From the above description of the embodiments, it will be clear to those skilled in the art that the above-described embodiment method may be implemented by means of software plus a necessary general hardware platform, but of course may also be implemented by means of hardware, but in many cases the former is a preferred embodiment.

The foregoing description is only of the preferred embodiments of the present invention, and is not intended to limit the scope of the invention, but rather is intended to cover any equivalents of the structures or equivalent processes disclosed herein or in the alternative, which may be employed directly or indirectly in other related arts.

Claims

1. A method of speech generation, the method comprising:

inputting the voice attribute of the user and the voice spectrogram to be edited into a target generator to generate a target voice spectrogram; and

Generating a voice signal for output according to the target voice spectrogram;

the extracting the user voice attribute corresponding to the user audio data from the user voice spectrogram includes:

extracting voice attributes of the user voice spectrogram through the target generator to obtain the user voice attributes corresponding to the user audio data;

2. The speech generating method of claim 1, wherein converting the user audio data into a user speech spectrogram comprises:

extracting user spectrum information of the user audio data;

3. The speech generation method of claim 1, wherein the method further comprises the training step of the GAN model:

inputting the sample spectrogram and the sample attribute tag into a GAN model;

4. The method of claim 1, wherein the obtaining audio data to be edited and converting the audio data to be edited into a speech spectrogram comprises:

Extracting spectral information to be edited of the audio data to be edited;

5. The speech generating method of claim 1, wherein generating a target speech spectrogram from the user speech attribute and the speech spectrogram to be edited comprises:

6. The speech generating method of claim 5, wherein inputting the target speech attribute and the speech spectrogram to be edited into a target generator to obtain a target speech spectrogram comprises:

7. A speech generation system, comprising:

the voice editing acquisition module is used for inputting the voice spectrogram to be edited into a target generator according to the voice attribute of the user and the voice spectrogram to be edited to generate a target voice spectrogram; and

The voice generation module is used for generating a voice signal for output according to the target voice spectrogram;

the attribute extraction module is further configured to extract, by using the target generator, a voice attribute of the user voice spectrogram, so as to obtain the user voice attribute corresponding to the user audio data; the target generator is a generator in a pre-trained target GAN model, and comprises a spatial attention network and a property editing network, wherein the spatial attention network is used for determining a property area of a voice spectrogram, and the property editing network is used for carrying out voice property editing and voice property extraction on the voice spectrogram of the property area.

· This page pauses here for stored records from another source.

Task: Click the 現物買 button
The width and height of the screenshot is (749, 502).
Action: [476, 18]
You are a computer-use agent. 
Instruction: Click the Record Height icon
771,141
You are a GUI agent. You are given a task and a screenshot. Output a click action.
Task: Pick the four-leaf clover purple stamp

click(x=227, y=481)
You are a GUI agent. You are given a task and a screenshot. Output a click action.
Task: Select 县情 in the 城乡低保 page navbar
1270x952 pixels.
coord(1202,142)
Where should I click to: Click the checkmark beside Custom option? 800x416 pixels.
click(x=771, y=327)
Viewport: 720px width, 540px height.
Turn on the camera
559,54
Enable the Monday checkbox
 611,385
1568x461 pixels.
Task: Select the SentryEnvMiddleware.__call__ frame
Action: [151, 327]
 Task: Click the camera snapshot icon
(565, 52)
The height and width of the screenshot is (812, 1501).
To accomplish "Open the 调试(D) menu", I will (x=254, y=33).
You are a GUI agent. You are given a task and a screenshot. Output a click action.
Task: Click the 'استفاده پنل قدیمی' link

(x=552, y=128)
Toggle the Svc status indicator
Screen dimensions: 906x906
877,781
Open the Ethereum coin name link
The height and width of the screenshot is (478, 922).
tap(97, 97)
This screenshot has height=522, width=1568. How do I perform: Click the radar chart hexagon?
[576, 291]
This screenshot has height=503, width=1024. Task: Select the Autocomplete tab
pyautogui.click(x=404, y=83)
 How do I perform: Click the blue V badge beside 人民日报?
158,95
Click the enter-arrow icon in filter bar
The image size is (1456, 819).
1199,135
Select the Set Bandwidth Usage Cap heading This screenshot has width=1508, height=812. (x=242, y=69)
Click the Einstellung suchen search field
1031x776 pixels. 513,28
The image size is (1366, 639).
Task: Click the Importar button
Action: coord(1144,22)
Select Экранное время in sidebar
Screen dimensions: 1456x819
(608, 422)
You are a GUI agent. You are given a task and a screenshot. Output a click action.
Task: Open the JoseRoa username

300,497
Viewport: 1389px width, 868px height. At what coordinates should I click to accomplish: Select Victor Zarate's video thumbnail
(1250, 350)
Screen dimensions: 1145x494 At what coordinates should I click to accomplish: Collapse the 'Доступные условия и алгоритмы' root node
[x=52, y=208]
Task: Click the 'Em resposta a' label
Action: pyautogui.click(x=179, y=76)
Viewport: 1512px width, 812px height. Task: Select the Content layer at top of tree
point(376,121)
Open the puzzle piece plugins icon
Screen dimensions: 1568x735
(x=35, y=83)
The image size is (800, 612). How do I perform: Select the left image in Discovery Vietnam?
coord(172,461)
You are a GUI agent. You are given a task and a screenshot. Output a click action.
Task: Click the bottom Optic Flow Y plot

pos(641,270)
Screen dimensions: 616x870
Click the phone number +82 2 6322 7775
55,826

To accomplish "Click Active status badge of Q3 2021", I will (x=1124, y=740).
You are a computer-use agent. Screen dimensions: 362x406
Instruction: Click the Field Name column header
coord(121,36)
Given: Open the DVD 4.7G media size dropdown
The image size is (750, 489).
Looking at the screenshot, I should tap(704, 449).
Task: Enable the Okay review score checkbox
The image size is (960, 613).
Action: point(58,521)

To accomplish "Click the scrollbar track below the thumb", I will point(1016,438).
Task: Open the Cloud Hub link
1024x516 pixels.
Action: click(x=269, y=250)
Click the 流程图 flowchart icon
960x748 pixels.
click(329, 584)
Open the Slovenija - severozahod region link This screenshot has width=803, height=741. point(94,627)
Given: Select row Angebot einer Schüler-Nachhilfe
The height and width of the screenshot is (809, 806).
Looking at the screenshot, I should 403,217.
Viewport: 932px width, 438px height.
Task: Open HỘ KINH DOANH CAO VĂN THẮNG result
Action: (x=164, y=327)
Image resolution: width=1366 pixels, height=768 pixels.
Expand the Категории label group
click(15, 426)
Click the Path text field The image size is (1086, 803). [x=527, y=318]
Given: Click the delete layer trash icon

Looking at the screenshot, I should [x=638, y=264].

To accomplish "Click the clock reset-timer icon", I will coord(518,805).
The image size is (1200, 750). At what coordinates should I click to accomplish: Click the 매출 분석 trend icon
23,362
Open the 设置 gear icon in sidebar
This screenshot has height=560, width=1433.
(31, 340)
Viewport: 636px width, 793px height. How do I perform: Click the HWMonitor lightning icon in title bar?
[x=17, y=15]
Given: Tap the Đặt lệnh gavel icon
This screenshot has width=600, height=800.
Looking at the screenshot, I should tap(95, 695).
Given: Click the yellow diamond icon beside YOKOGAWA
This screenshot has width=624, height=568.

8. A computer device comprising a memory, a processor and a computer program stored on the memory and executable on the processor, characterized in that the computer program when executed by the processor implements the steps of the speech generating method according to any of claims 1 to 6.

9. A computer-readable storage medium, in which a computer program is stored, the computer program being executable by at least one processor to cause the at least one processor to perform the steps of the speech generating method according to any one of claims 1 to 6.